1. Anesthetize the animal by injecting a mix of ketamine and xylazine (150 mg/kg and 10 mg/kg body weight, respectively). Decapitation can be performed with sharp scissors for young mice or with a properly maintained rodent guillotine for older mice.
   1. Using ring dissecting scissors make a longitudinal medial incision through the dorsal skin. Remove the skin by pulling it apart. Using the scissors, cut the lower jaws at the jaw joint. Remove the upper front teeth by a coronal cut parallel to the teeth.
   2. Make a coronal cut of the head behind the eyes and keep only the anterior part of the head. Dip it in an ice-cold Ringer solution for the dissection under the scope.
2. Dissect under the scope: in the ventral side, make a longitudinal cut along the upper jaw/the teeth. Cut the dorsal bones longitudinally, following the dorsolateral side of the nasal cavity. Remove most bones and palate; transfer the septum and the epithelium attached to it in oxygenated Ringer at RT.
3. For the final dissection: Right before starting the recording session, peel away the epithelium from the underlying septum with forceps. Detach the epithelium with forceps and with two 4-5 mm scissor cuts (use micro-vannas scissors) at the anterior part of the septum where the adhesion is stronger.

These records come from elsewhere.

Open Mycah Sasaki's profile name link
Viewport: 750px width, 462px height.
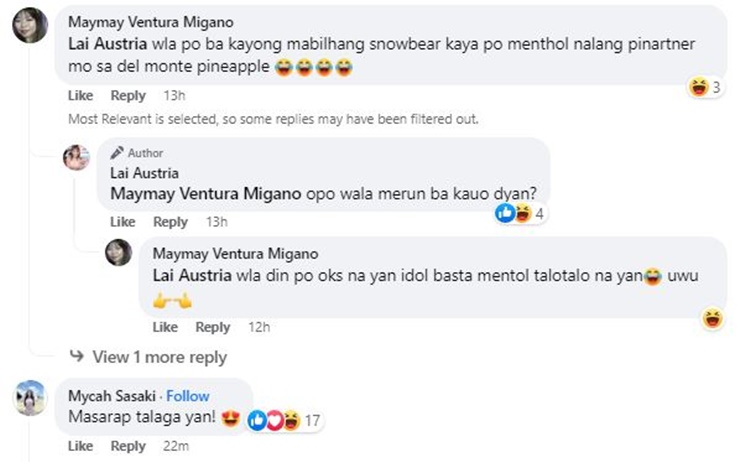coord(113,396)
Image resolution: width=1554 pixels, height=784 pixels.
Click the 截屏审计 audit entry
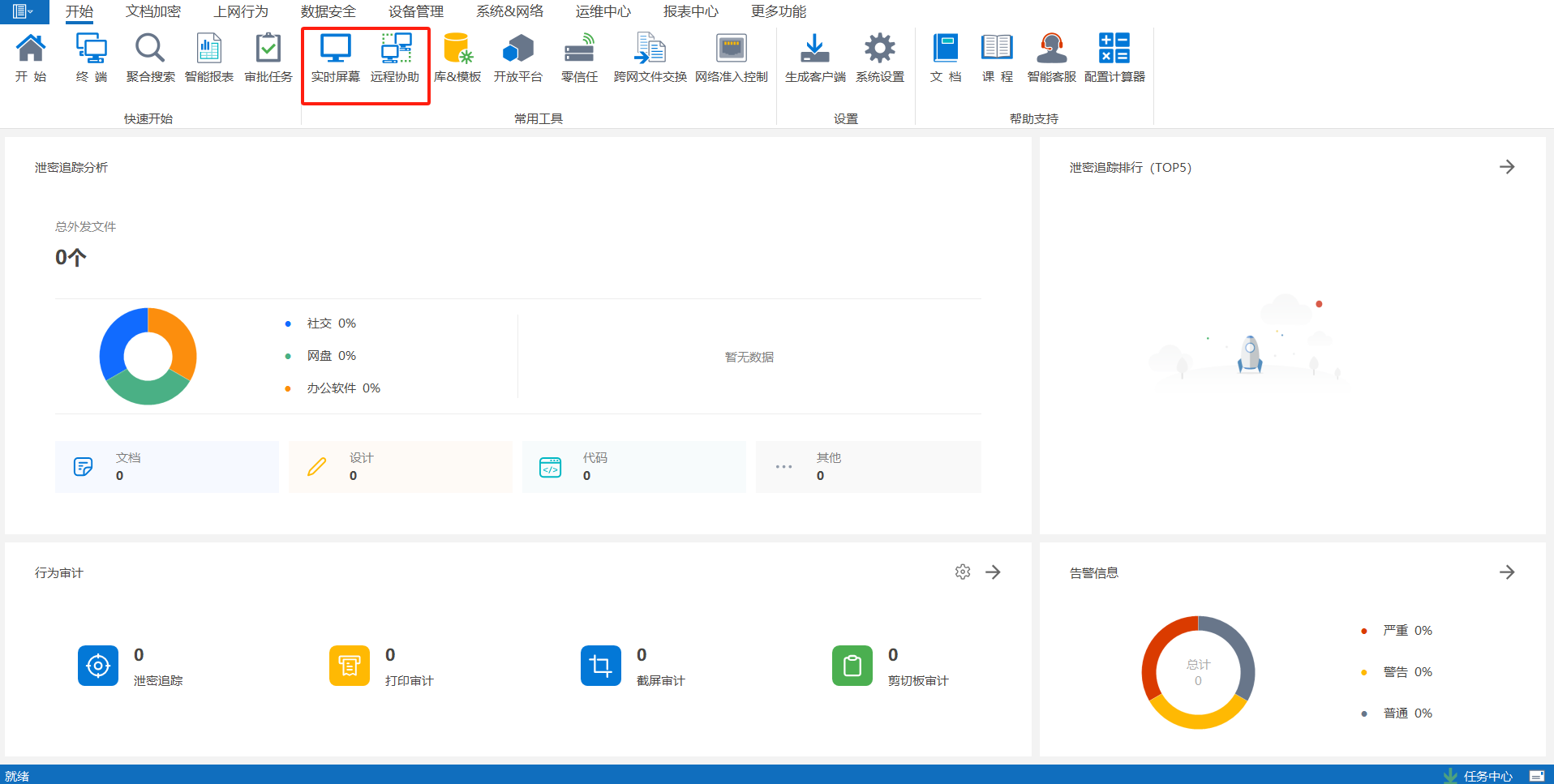pyautogui.click(x=601, y=666)
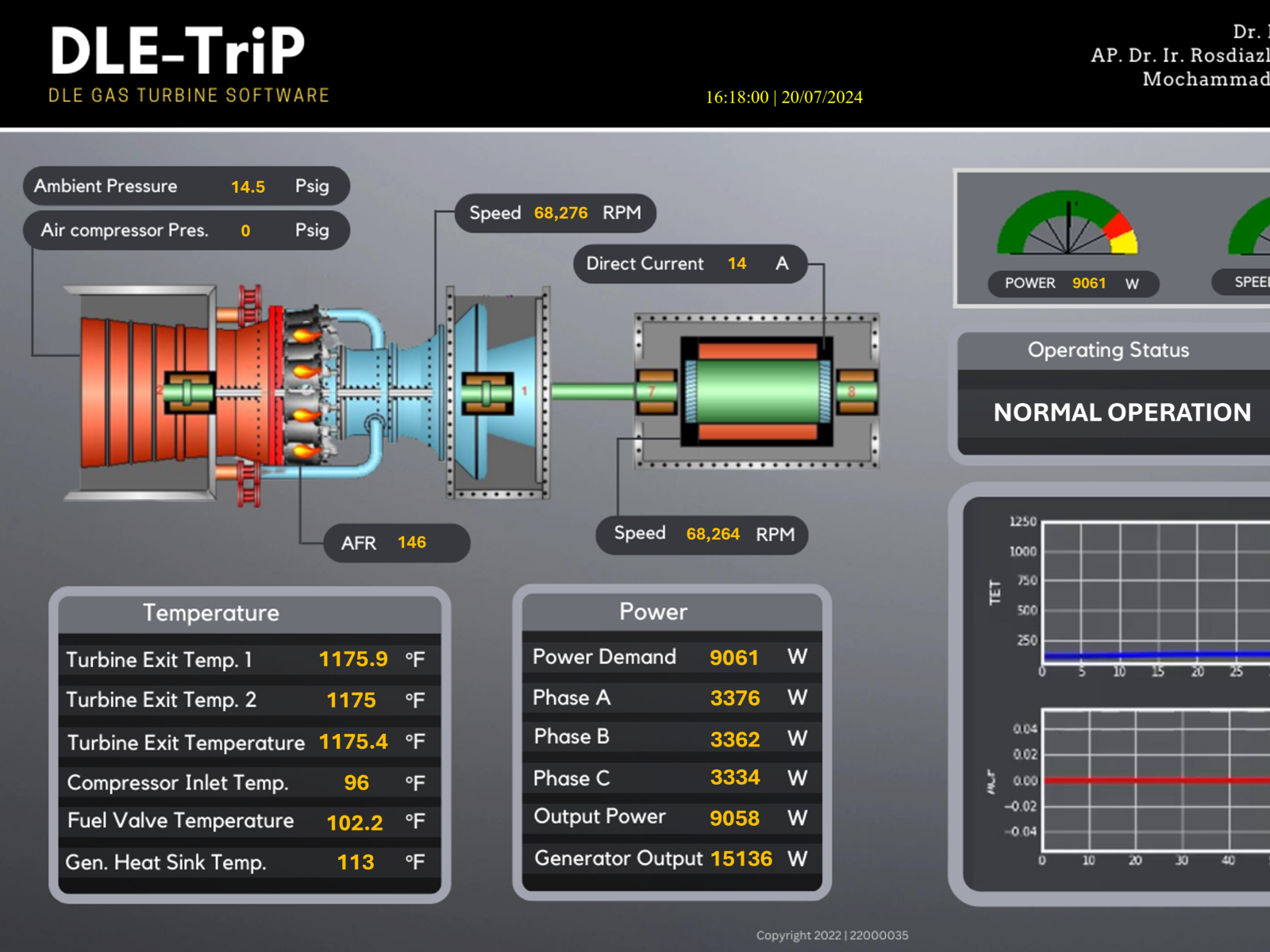Click the Generator Output value 15136 W

[741, 858]
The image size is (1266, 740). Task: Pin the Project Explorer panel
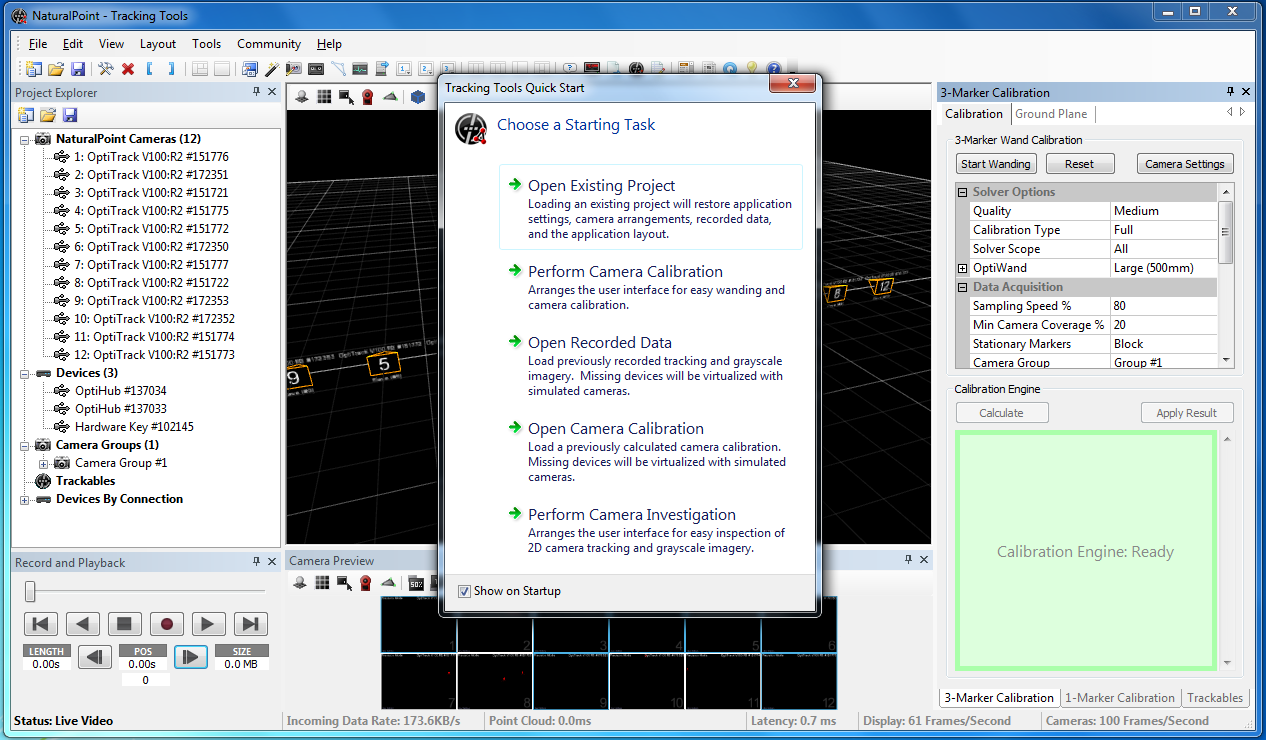pyautogui.click(x=256, y=92)
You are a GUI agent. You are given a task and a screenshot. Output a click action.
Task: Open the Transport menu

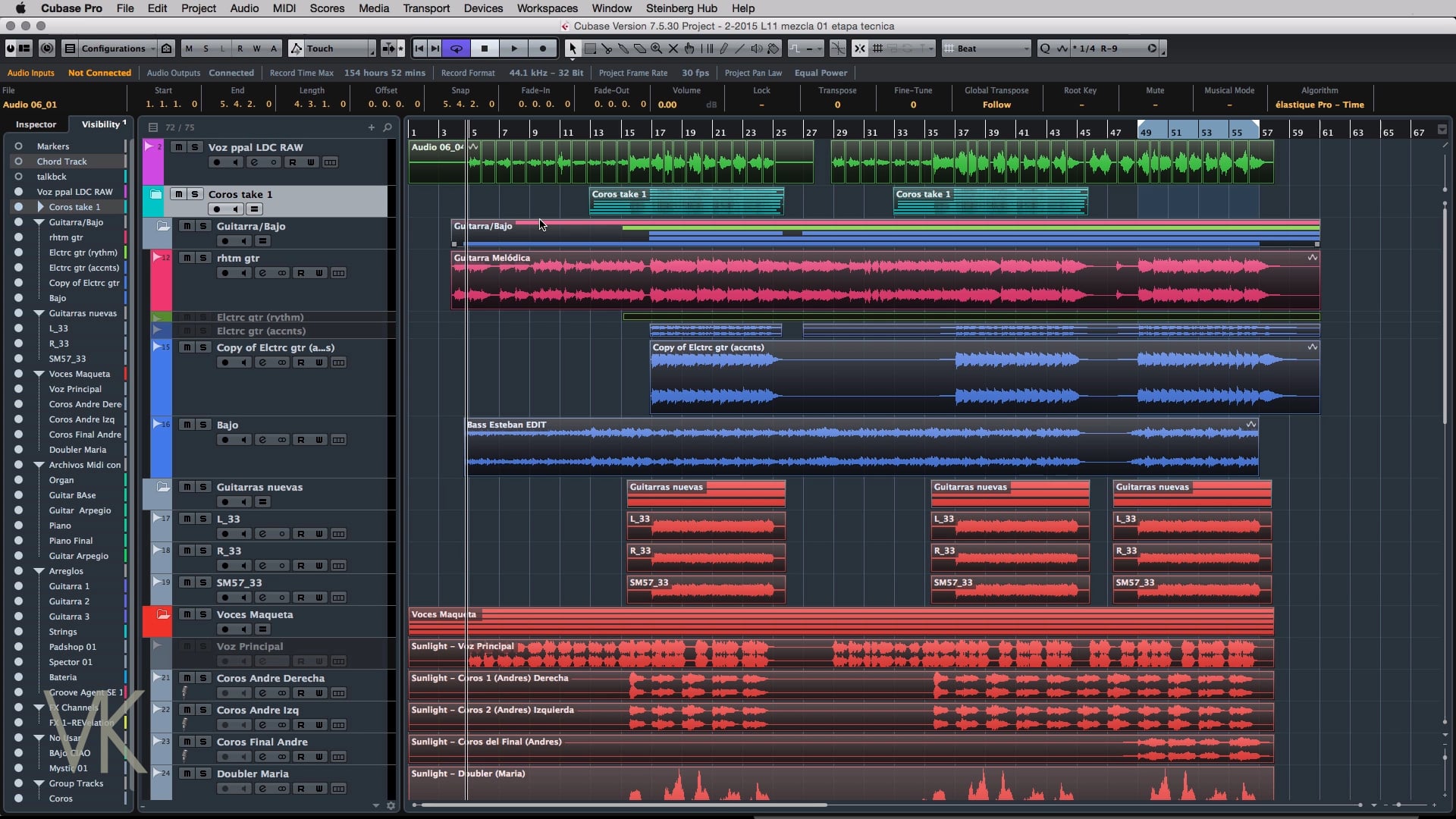click(x=425, y=8)
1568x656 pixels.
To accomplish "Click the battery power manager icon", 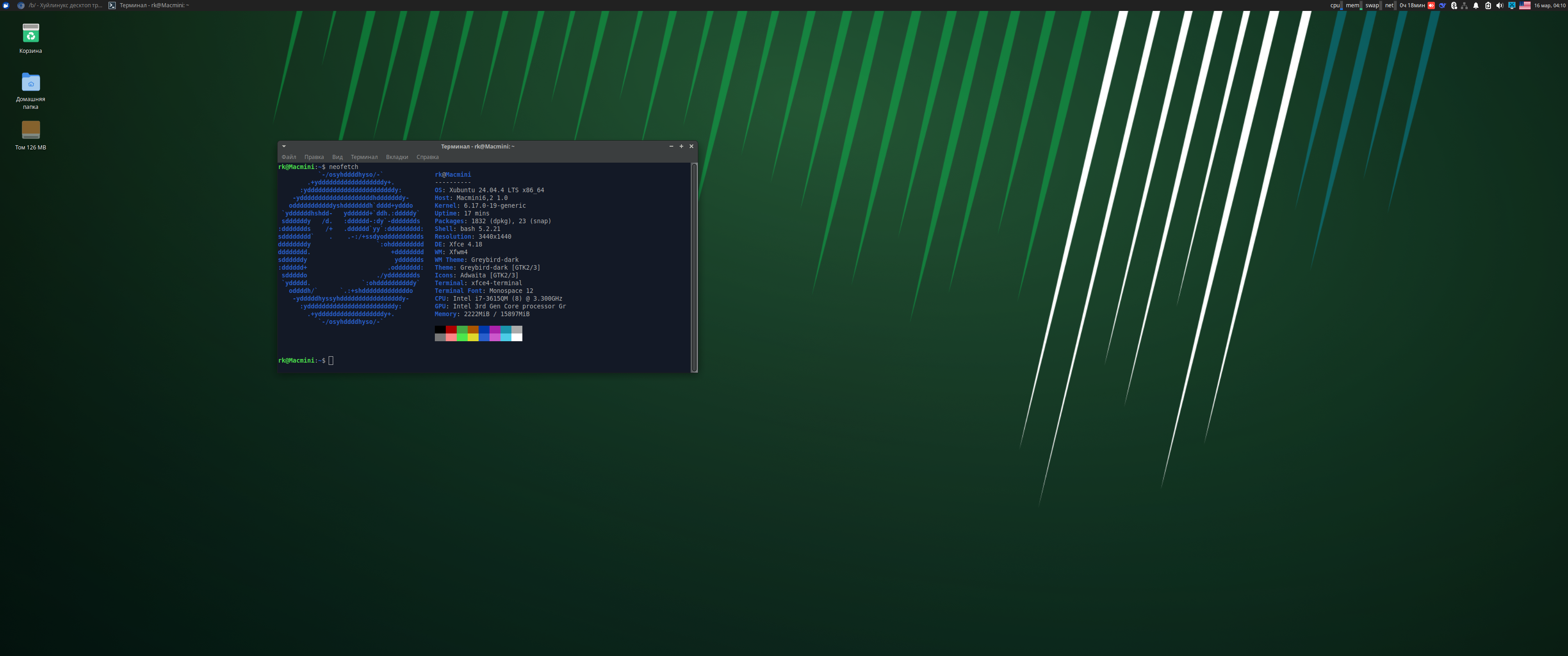I will 1488,5.
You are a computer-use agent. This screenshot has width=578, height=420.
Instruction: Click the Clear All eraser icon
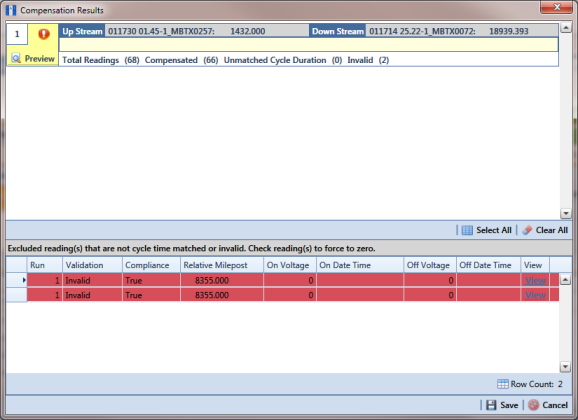click(527, 230)
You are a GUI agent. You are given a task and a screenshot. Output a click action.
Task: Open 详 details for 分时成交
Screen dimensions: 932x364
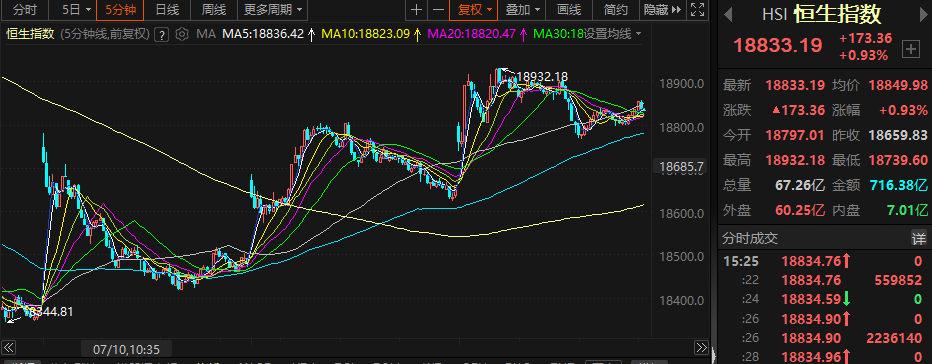click(x=919, y=239)
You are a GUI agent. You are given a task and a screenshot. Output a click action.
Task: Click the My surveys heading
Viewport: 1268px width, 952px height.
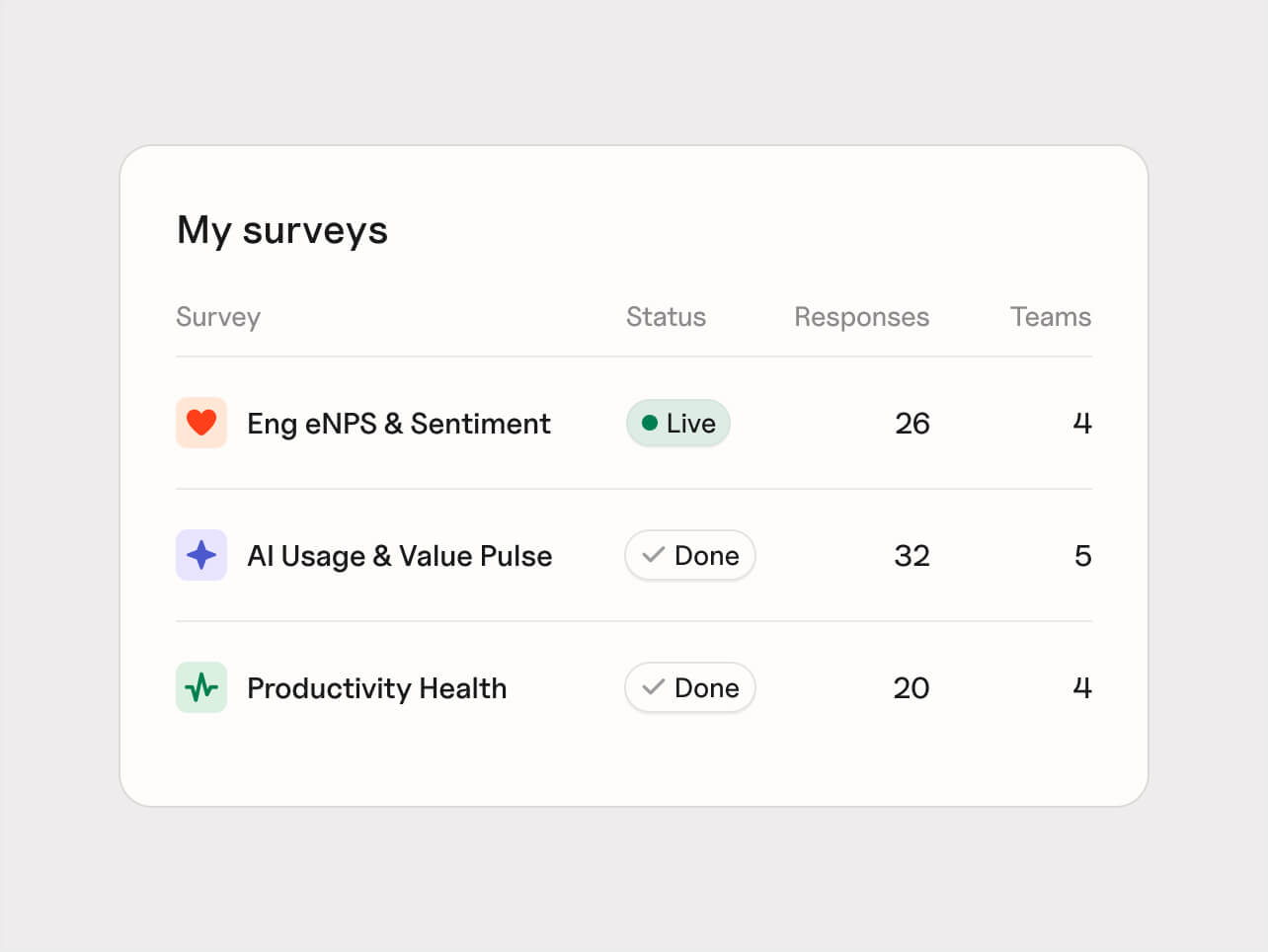[x=282, y=230]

   1. Carefully remove the vomeronasal organ by cutting it out along its dorsal connection to the septal epithelium. Transfer the epithelium to a recording chamber with the mucus layer facing up; keep it flat in the chamber with a harp.
4. Install chamber under an upright microscope equipped with fluorescence optics and a sensitive camera. Visualize the preparation on the computer screen at high magnification through a 40X water-immersion objective (numerical aperture 0.8) and an extra 2X or 4X magnification achieved by a magnifying lens. Perfuse continuously with oxygenated Ringer at RT (1-2 ml/min).

4. Recording Session

1. Search for fluorescent cells: excite the preparation at 480 nm for EGFP, which emits light in the 530-550 nm range; target one dendritic knob which is reliably visible in fluorescence and under bright field.
2. Fill the electrode with intracellular solution with nystatin; remove bubbles by gently tapping on the electrode.
3. Insert electrode on electrode holder, apply positive pressure in the pipette; Resistance should be 15-20 MΩ.
4. Bring electrode close to the cell; once resistance reaches ~40 MΩ, release positive pressure and apply slight negative pressure to reach a gigaseal.
5. Once seal is reached, set the membrane potential at about -75 mV;
6. Once the cell is opened, proceed with stimulation protocols, pharmacological treatments. To measure the response to a single odorant stimulation, record 200-500 msec of spontaneous activity, stimulate for 500 msec and measure the response of the cell for up to 10 sec. For pharmacological treatments, perfuse the pharmacological agents at the desired concentration.